Crude oil is by far the largest factor in the price of a gallon of gasoline – accounting for 80 percent of the $3.27 average retail price per gallon in December, according to the EIA.

To put that in another way – about $2.62 of the average gallon of gas in this example is set before a refiner even touches the raw material.

Where I find many people get confused is that they assume oil companies are producing all the oil that goes into their own refineries – and therefore can control gas prices by controlling the supply chain. That’s not the case.

U.S. crude oil production in 2010 was 5.5 million barrels per day. But U.S. refineries processed 15.2 million barrels of oil per day – almost three times more oil than was produced in the U.S. That means U.S. refiners, like ExxonMobil, have to purchase millions of barrels of crude oil – at market prices – to produce gasoline and other products for American consumers. For example, in 2010, ExxonMobil spent $198 billion purchasing oil around the world for its refining operations.

Manufacturing the product

Like any product, there are costs to manufacture it – so the manufacturer tries to recover those costs, plus make a profit, when it goes to sell the product.

The refining portion of a gallon of gasoline has, on average, accounted for about 11 percent of the price in 2011, according to the EIA data through December. That means a little less than 40 cents per gallon would be due to refiners’ costs – wages, equipment, financing and others – plus their profits.

As the EIA figures show, however, refining doesn’t always produce a profit. In December, the data indicate that the U.S. market price for gasoline coming out of refineries was on average about 7 cents per gallon (-2 percent) below the refiners’ cost of crude oil alone, and before accounting for their costs of upgrading the crude into gasoline. In other words, refineries faced a market where domestic gasoline prices were very weak relative to global crude prices.

How does that happen? Refiners are “price takers” that operate on relatively low profit margins that are highly dependent on the market demand for petroleum products. That means at times, the value of a petroleum product coming out of the refinery isn’t enough to cover the costs of obtaining and refining the crude oil.

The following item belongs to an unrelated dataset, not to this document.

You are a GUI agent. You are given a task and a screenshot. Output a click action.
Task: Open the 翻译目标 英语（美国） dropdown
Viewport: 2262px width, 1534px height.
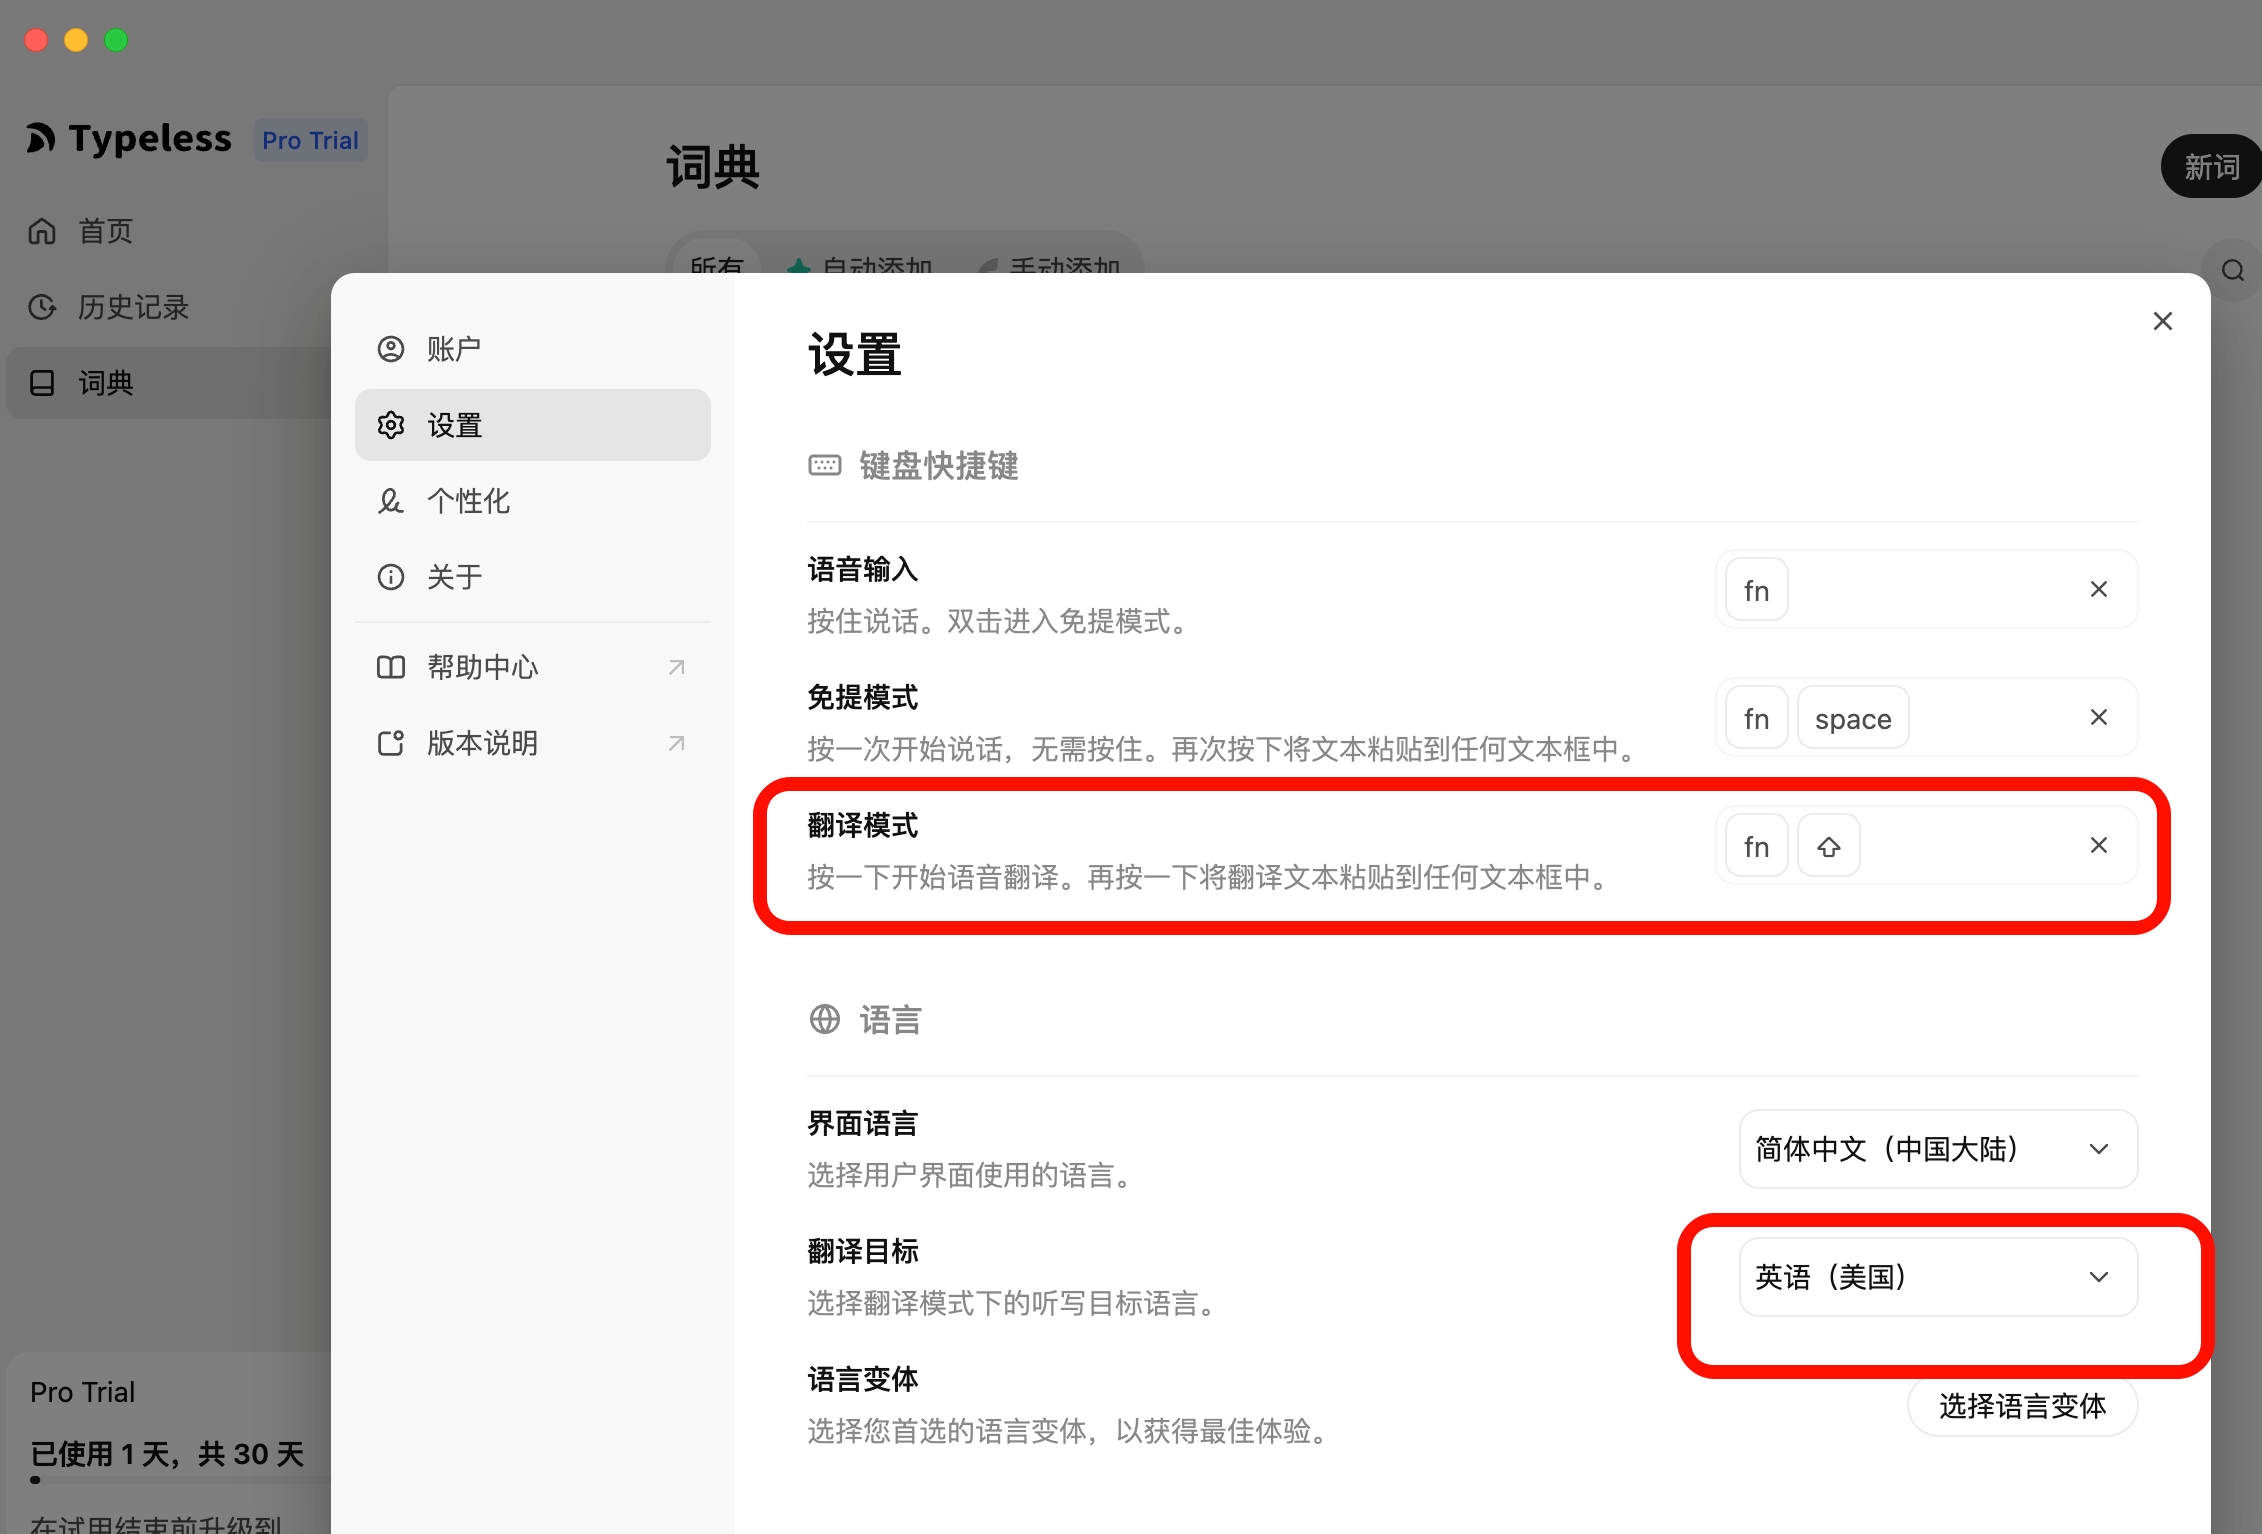(x=1900, y=1277)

Distributing and marketing the product = $0.33

Products then have to get from the manufacturing site to the retail site. When gasoline leaves the refinery, it is shipped largely via pipelines to local terminals. There, distributors load their trucks and transport the gasoline to a service station. Naturally, each step in the distribution chain includes labor, capital equipment and other expenses that must be recovered by operators. Of course, these operators must also compete to sustain their profitability while also paying taxes.

Retailers then set the price at the pump, based on recovering these costs of getting gasoline to the service station and the costs of marketing it to consumers. They also have to generate enough money to pay their taxes and make a profit to keep their business running. And on top of that, they have to collect mandatory state and federal gasoline taxes from the consumer (which we’ll break down in the next section).

So who are the retailers setting the prices? When consumers pull into an Exxon or Mobil station, they assume it’s ExxonMobil. But we own only about 5 percent of the stations with our name on them. About 95 percent of the stations carrying the Exxon or Mobil brand are actually owned by network retailers or local business owners – not ExxonMobil.

Taxes = $0.39

So how much does the government make on a gallon of gas?

In this example, retailers collected state and federal gasoline taxes of 39 cents per gallon on average. Total gas taxes per gallon range by state – from lows of less than 30 cents per gallon to highs of more than 60 cents per gallon in places like New York and California.

How does this compare to what a company like ExxonMobil makes on a gallon of gasoline? As we saw earlier, sometimes a company or an operation may lose money. Other times, it may make money. A competitive market just provides an opportunity, not a guaranteed profit. In the first two quarters of 2011, for example, ExxonMobil made 7 cents and 8 cents a gallon , respectively, on the gasoline, diesel and other petroleum products it refined and sold in the United States.